Aussöhnungserklärung wird Bestand haben
Prag: Beziehung mit CDU CSU-Regierung unproblematisch

Der neue tschechische Außenminister Cyril Svoboda (45) rechnet bei einem Sieg der CDU/CSU bei der nächsten Bundestagswahl nicht mit einer Verschärfung der deutsch-tschechischen Beziehungen.

dpa PRAG. Es sei schließlich die Regierung unter Bundeskanzler Helmut Kohl (CDU) gewesen, die 1997 mit Tschechien die gemeinsame Aussöhnungserklärung verabschiedet habe, sagte der Christdemokrat der Prager Zeitung "Hospodarske noviny" (Montagausgabe). Er betrachte dieses Dokument auch künftig als Basis der bilateralen Beziehungen.

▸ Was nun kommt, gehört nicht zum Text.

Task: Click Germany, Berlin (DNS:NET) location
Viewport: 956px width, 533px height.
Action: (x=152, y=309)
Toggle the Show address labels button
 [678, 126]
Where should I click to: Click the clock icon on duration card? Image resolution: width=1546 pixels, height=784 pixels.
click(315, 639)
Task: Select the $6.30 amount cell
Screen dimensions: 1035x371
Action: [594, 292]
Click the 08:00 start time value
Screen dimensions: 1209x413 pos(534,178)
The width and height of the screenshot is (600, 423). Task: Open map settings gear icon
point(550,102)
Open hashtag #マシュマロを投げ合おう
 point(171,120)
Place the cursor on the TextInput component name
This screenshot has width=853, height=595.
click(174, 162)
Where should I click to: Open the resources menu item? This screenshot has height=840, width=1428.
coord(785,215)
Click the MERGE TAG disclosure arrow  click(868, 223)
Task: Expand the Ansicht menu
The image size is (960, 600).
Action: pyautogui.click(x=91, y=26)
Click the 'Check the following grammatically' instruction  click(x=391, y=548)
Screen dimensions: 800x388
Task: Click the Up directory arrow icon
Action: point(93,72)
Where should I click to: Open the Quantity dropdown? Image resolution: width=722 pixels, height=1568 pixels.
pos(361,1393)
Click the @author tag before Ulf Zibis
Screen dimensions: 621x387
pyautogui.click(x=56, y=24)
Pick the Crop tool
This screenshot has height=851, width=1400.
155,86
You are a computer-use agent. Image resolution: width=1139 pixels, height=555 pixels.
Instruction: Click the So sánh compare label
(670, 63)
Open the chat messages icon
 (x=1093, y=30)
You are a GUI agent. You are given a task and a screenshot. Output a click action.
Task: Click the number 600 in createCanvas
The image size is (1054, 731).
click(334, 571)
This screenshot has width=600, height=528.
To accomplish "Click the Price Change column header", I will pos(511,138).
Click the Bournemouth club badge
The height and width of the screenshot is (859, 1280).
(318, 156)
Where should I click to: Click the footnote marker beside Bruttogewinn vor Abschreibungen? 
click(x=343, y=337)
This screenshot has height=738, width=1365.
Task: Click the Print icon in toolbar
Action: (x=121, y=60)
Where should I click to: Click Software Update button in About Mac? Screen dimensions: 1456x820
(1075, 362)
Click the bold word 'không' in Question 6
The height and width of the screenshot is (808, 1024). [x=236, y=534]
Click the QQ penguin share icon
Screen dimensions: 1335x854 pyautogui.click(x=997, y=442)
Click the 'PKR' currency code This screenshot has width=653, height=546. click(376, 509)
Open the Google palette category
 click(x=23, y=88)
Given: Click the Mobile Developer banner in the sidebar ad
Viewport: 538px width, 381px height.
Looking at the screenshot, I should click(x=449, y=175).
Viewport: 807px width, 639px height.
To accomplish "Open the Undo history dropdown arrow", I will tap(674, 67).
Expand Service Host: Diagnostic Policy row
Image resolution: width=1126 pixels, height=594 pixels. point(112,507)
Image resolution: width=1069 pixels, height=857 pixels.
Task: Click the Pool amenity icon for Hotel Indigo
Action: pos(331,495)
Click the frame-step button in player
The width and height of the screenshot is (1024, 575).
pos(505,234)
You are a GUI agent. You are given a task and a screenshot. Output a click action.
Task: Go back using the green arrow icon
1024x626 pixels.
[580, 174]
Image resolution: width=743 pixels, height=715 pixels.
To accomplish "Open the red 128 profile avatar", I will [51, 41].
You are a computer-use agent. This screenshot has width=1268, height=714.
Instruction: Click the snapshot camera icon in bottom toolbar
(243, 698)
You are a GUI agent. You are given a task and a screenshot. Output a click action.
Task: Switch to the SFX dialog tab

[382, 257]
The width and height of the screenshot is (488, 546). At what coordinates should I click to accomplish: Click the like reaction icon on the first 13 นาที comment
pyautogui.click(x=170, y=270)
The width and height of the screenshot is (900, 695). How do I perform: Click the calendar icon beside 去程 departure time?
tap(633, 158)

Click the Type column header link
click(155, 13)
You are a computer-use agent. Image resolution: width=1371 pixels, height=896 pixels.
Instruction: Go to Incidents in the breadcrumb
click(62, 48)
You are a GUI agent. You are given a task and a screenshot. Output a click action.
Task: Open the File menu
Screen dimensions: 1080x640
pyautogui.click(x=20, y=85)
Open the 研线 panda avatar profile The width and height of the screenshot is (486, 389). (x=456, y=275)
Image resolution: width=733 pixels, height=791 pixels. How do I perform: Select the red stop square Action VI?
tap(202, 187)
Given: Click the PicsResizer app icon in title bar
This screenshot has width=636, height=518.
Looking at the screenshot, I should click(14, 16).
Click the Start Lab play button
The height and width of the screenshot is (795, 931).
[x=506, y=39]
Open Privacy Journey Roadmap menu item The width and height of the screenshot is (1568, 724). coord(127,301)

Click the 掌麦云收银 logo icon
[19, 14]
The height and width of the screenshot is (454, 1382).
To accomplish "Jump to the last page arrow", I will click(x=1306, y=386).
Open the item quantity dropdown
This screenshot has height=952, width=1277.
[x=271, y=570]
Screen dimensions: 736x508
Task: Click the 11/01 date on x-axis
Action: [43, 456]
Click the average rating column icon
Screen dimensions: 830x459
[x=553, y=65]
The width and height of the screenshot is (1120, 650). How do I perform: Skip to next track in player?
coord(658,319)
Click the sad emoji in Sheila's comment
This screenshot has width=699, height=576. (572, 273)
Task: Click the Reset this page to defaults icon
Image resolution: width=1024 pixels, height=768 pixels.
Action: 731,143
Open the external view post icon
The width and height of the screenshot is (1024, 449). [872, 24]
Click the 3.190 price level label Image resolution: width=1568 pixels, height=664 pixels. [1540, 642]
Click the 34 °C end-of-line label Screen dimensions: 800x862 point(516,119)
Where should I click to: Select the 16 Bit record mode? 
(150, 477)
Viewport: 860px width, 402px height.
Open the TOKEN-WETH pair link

Svoboda schloss nahezu aus, dass Tschechien in naher Zukunft mit Österreich eine ähnliche Aussöhnungserklärung abgibt. Die Vertreibung der deutschen Minderheit nach dem Zweiten Weltkrieg aus der Tschechoslowakei, die den Kern des Dokuments von 1997 bildet, sei kein gegen das damalige Österreich gerichteter Akt gewesen, betonte der Außenminister. "Wir würden also nur schwer einen Grund für eine solche Aussöhnungserklärung finden", sagte Svoboda der Zeitung.